[INPUT FOR THIS TASK Boundary: Start]

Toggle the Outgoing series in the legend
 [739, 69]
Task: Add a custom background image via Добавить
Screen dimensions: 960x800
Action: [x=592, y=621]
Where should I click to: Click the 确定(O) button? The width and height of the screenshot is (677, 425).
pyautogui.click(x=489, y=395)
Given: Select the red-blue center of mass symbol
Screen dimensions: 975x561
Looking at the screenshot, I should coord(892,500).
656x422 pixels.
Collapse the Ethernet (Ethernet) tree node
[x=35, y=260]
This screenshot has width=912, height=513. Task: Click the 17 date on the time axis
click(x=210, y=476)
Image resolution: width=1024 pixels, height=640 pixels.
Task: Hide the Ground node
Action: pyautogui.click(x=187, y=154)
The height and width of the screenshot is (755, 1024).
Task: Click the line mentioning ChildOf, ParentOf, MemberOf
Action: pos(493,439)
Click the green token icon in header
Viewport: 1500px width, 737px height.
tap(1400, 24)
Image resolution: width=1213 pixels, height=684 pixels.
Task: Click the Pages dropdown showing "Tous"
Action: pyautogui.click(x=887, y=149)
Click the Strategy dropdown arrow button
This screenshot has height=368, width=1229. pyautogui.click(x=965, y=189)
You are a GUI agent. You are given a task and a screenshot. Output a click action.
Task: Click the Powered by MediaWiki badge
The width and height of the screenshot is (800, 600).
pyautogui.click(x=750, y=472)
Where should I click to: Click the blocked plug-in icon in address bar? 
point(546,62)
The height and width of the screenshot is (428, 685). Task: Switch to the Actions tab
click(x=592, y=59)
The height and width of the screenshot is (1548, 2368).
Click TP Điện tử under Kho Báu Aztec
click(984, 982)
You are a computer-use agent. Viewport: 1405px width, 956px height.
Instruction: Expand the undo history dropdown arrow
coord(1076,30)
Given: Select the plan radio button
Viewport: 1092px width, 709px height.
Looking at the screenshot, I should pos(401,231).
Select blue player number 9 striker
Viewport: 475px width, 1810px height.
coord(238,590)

[INPUT FOR THIS TASK Boundary: End]

From the entries above, give again exactly the lines running from the line with "Viewport: 1500px width, 737px height." to the line with "You are a GUI"; include both of those lines.

> _EXERCISE OUTPUT_:
Viewport: 1500px width, 737px height.
tap(1400, 24)
Image resolution: width=1213 pixels, height=684 pixels.
Task: Click the Pages dropdown showing "Tous"
Action: pyautogui.click(x=887, y=149)
Click the Strategy dropdown arrow button
This screenshot has height=368, width=1229. pyautogui.click(x=965, y=189)
You are a GUI agent. You are given a task and a screenshot. Output a click action.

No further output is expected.